Кстати, характер Андрея и их взаимоотношения с Марией Александровной очень точно характеризует вот какая история. Рассказываю со слов Галины Шевелевой, сотрудника "Знание-сила", сам не видел. Вечно занятая моя мать однажды несколько недель не появлялась в Шереметьевке и у них там кончились деньги. Обозленная (но всегда все понимающая) Мария Александровна сделала фантастический ход. Она собрала Андрея и отправила его в Москву, к маме. Андрей, только что, кажется, начавший учиться в школе, самостоятельно доехал на электричке до Савеловского с рюкзачком за плечами и приперся прямо к матери в редакцию ("Знание-сила" тогда помещалось на Самотеке, в подвале большой кирпичной башни). Получив деньги, он деловито заявил, что ему некогда, потому что Мария Александровна еще просила его купить в Москве сыра и колбасы, и отвалил обратно. Все редакционные женщины, как мы сейчас любим говорить, просто отпали. Они-то привыкли звонить своим отпрыскам по три раза на дню с вопросами типа "а ты уроки сделал? а газ под кастрюлей выключил? а что тебе сегодня в дневнике написали?" и т. п. Да, мать моя никогда не была тем, что характеризуется словом "наседка"...
Близкие
Мою жену зовут Лиля Андронова. То есть это все ее зовут так, а на самом деле ее зовут Елизавета, что вызывает обычно массу вопросов — отец, к примеру, так и не привык к этому, и всегда звал ее "по-правильному" — Лиза. Лиля — один из самых интересных людей, которых я встречал в жизни. Уникальная ее особенность заключается в том, что она помнит абсолютно все про всех людей, которых она когда-нибудь встречала. Кроме того, она в людях очень хорошо разбирается и вообще к ним хорошо относится — без излишнего осуждения. Если мне пришлось учиться умению контачить с людьми и разбираться в них, то ей это просто дано.

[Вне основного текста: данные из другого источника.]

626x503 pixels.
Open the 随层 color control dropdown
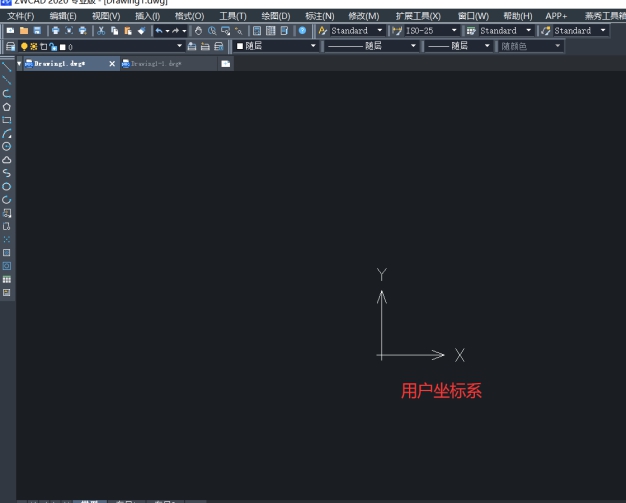pos(313,46)
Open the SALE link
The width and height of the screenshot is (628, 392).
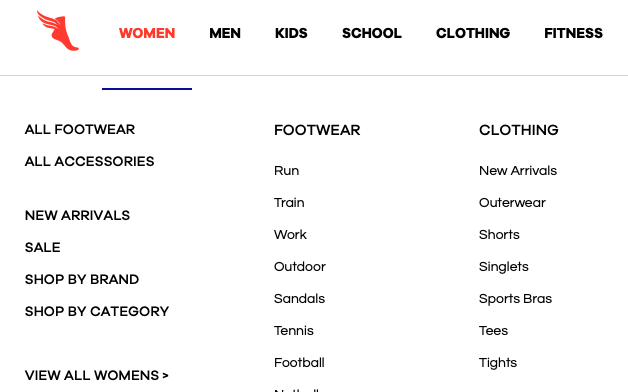click(42, 247)
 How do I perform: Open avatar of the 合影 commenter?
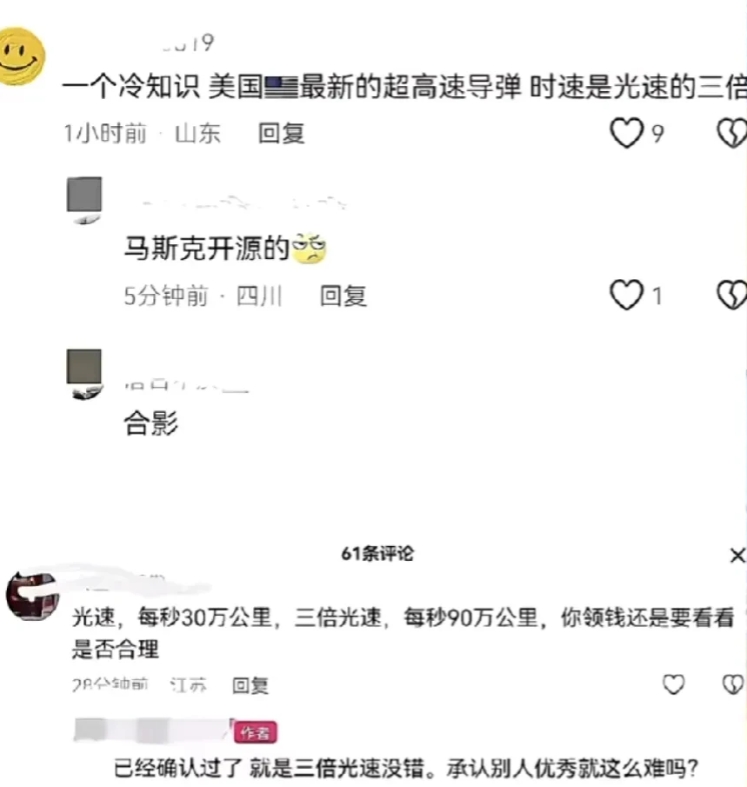(84, 373)
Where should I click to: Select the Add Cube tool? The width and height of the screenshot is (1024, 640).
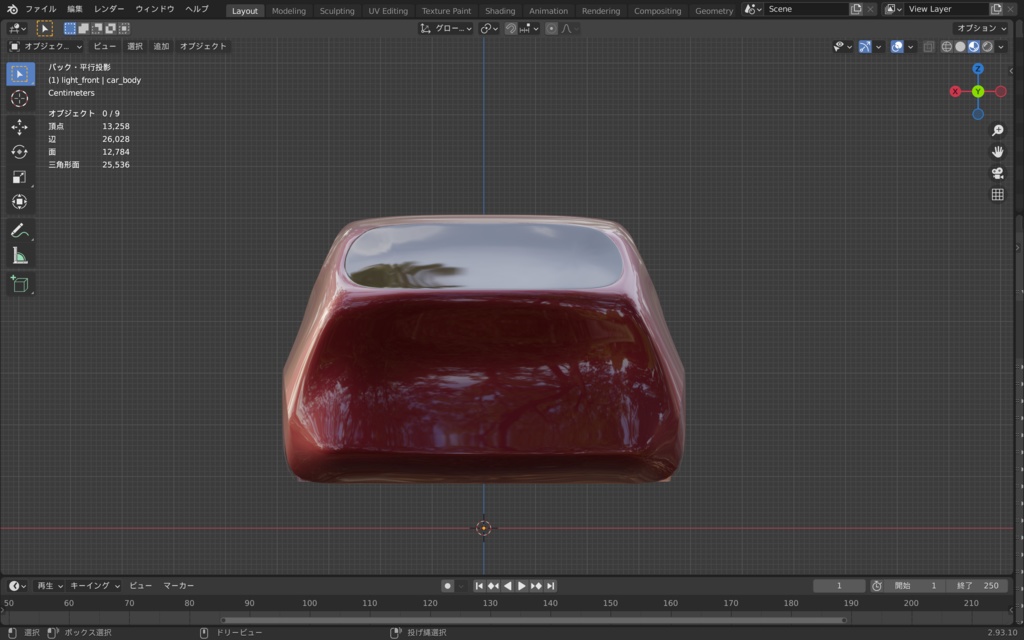click(x=20, y=284)
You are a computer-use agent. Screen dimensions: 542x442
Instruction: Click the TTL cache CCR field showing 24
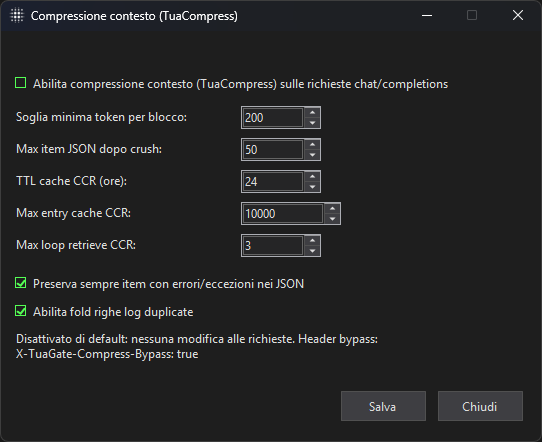[x=273, y=181]
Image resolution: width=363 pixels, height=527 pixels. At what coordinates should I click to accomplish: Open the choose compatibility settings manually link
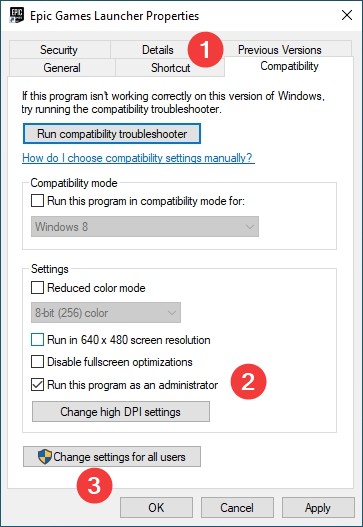tap(138, 158)
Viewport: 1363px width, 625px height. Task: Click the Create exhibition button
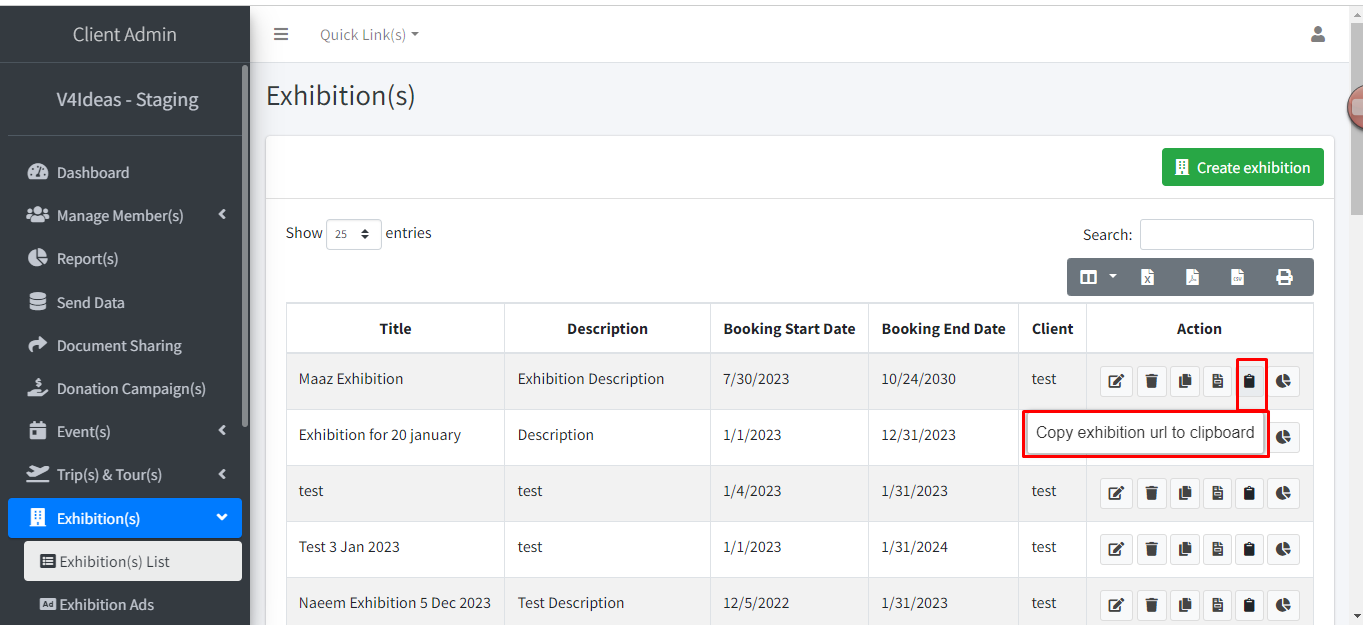click(1242, 168)
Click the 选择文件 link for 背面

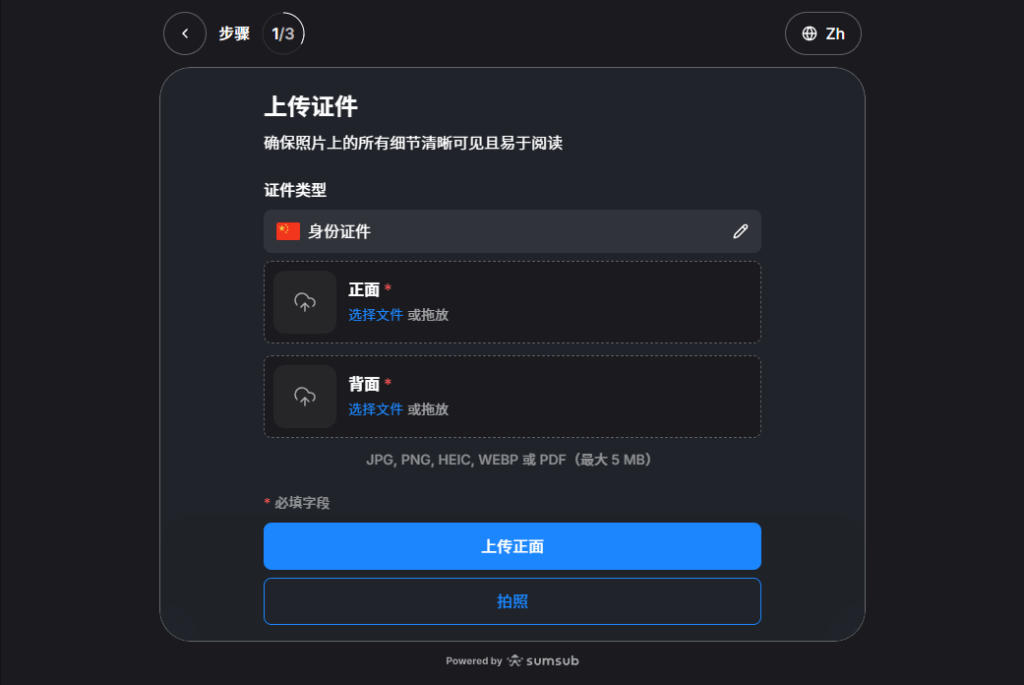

А нашу дочку зовут Катя, и она очень крутая. Всюду ездит на иномарках и, наконец, в 2006 году решила выйти замуж и родить мне внука.
Жену моего брата тоже зовут Катя Ревич, а их сына тоже — Юра Ревич. Так что нас много. Вот с внуком немного не сложилось — он хоть и Андрей, но Волков. Не страшно, Волков — тоже неплохо. Сейчас (в 2003 году) он уже большой и длинный (выше всех в семье) и учится в Московском университете. Надеюсь, что наши дети, когда вырастут, перегонят нас с отцом по количеству ссылок на Яндексе. Кстати, пользуясь случаем, хочу ответить на один часто задаваемый вопрос: нет, поэт и переводчик Александр Ревич — не наш родственник.
А вот это внизу — моя замечательная теща, Ирина Дмитриевна, а
также моя дочка Катя и моя племяшка Саша Андронова. Теперь они уже большие, конечно. Ирина Дмитриевна умерла в 2013 году, а некоторые сведения о ее растрелянном отце вы можете узнать из очерка про деда по приведенной выше ссылке.